From 2008 to today, the Fed's biggest battle was against deflation. With forward inflation rates the lowest they've been since the financial crisis, I guess that stuff doesn't matter anymore. Go figure. While the broad market corrected pretty abruptly on yesterday's Fed announcement, the good news is that some stocks still look buyable here. In fact, we're seeing breakout price action in a select group of Wall Street's biggest names.
Today, we'll take a closer technical look at five of them.
First, a little on the technical toolbox we're using here. Technicals are a study of the market itself. Since the market is ultimately the only mechanism that determines a stock's price, technical analysis is a valuable tool even in the roughest of trading conditions.
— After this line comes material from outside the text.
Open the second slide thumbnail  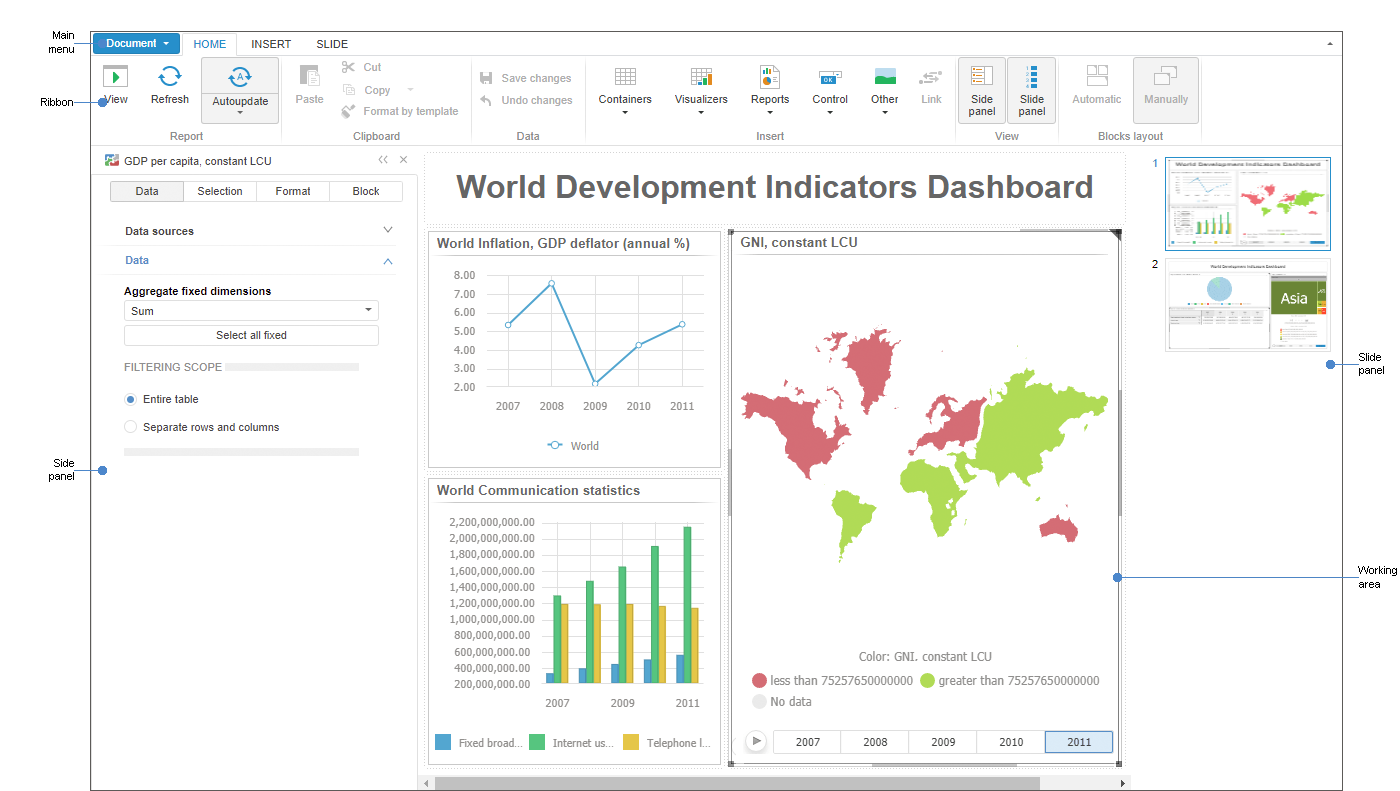1248,306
Technical charts are used every day by proprietary trading floors, Wall Street's biggest financial firms, and individual investors to get an edge on the market. And research shows that skilled technical traders can bank gains as much as 90% of the time.
Every week, I take an in-depth look at big names that are telling important technical stories. Here's this week's look at five big stocks to trade this week.
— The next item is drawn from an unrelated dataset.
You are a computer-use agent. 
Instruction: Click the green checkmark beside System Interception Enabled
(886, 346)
Up first is $9 billion media stock News Corp. (NWSA) . The last few months haven't been a particularly attractive time to own shares of News Corp. -- shares are down more than 16% in the trailing 6 months, vs. a slight gain in the S&P 500 over that stretch. But the good news is that NWSA looks ready for a reversal of fortunes. Here's how to trade it.
News Corp. is currently forming an ascending triangle pattern, a bullish price setup that's formed by horizontal resistance above shares at $15.75 and uptrending support to the downside. Basically, as NWSA bounces in between those two technically significant price levels, it's been getting squeezed closer to a breakout above its $15.75 price ceiling. When that happens, we've finally got a buy signal in News Corp.
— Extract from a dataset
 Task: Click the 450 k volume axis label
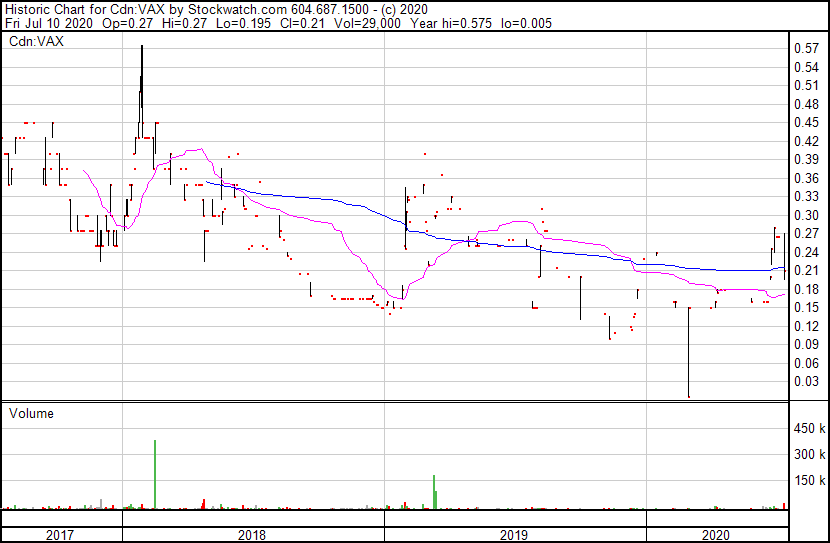pos(808,429)
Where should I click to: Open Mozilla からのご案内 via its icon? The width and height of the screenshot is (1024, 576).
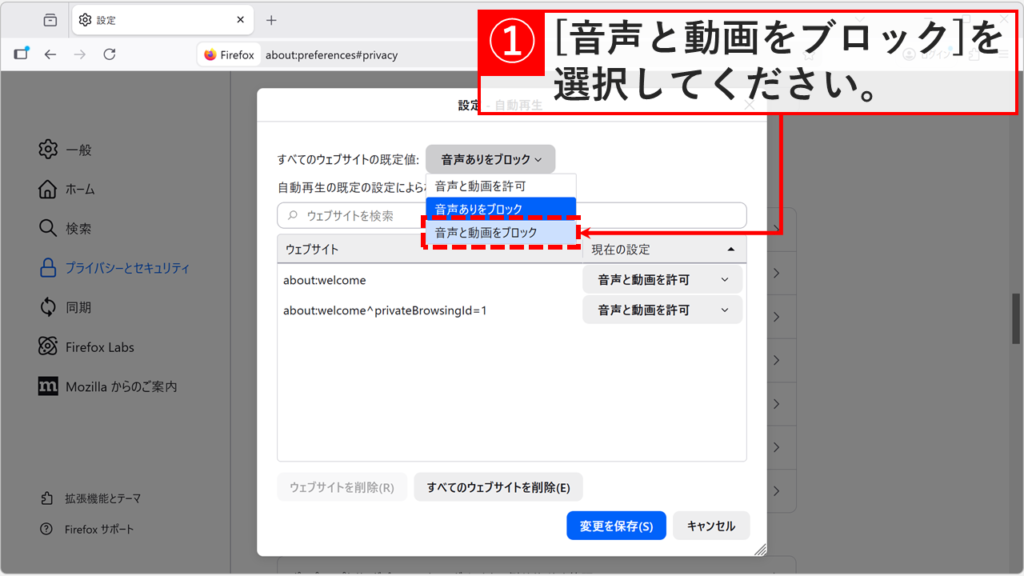pos(48,386)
Momentum, measured by 14-day RSI at the top of the chart, adds some extra confirmation to the move. Our momentum gauge has been in an uptrend since October, confirming the basing action in News Corp.'s price.
Still, it's not a high-probability trade until shares can catch a bid above $15.75 resistance.
We're seeing a similar setup in shares of social networking stock LinkedIn (LNKD) -- the only difference is that the setup in LNKD is more "textbook" than the basing in News Corp. Like NWSA, LinkedIn is currently forming an ascending triangle pattern, in this case with resistance up at $240. That's the breakout level that traders should be watching here.
Why all of that significance at that $240 level? It all comes down to buyers and sellers. Price patterns such as the ascending triangle are a good quick way to identify what's going on in the price action, but they're not the actual reason a stock is tradable. Instead, the "why" comes down to basic supply and demand for LinkedIn's stock.
The $240 resistance level is a price where there has been an excess of supply of shares; in other words, it's a spot where sellers have previously been more eager to step in and take gains than buyers have been to buy. That's what makes a breakout above $240 so significant -- the move means that buyers are finally strong enough to absorb all of the excess supply above that price level.
It's all about being reactionary here. Wait for the breakout, then buy.
Facebook (FB) is another huge social media stock that's looking bullish this week. The good news is that you don't need to be an expert technical trader to figure out what's going on with the chart here. Facebook has been a "buy-the-dips stock" for the last six months now, so as shares come off another dip in late January, it makes sense to buy this bounce.
More specifically, Facebook has been making its way higher in a well-defined uptrending channel, a price pattern that's formed by a pair of parallel trend lines that identify the high-probability range for shares of FB to stay stuck within. So far, every test of trend line support since the second half of October has been a low-risk, high-reward opportunity to be a buyer. And we're bouncing off of support for a third time now.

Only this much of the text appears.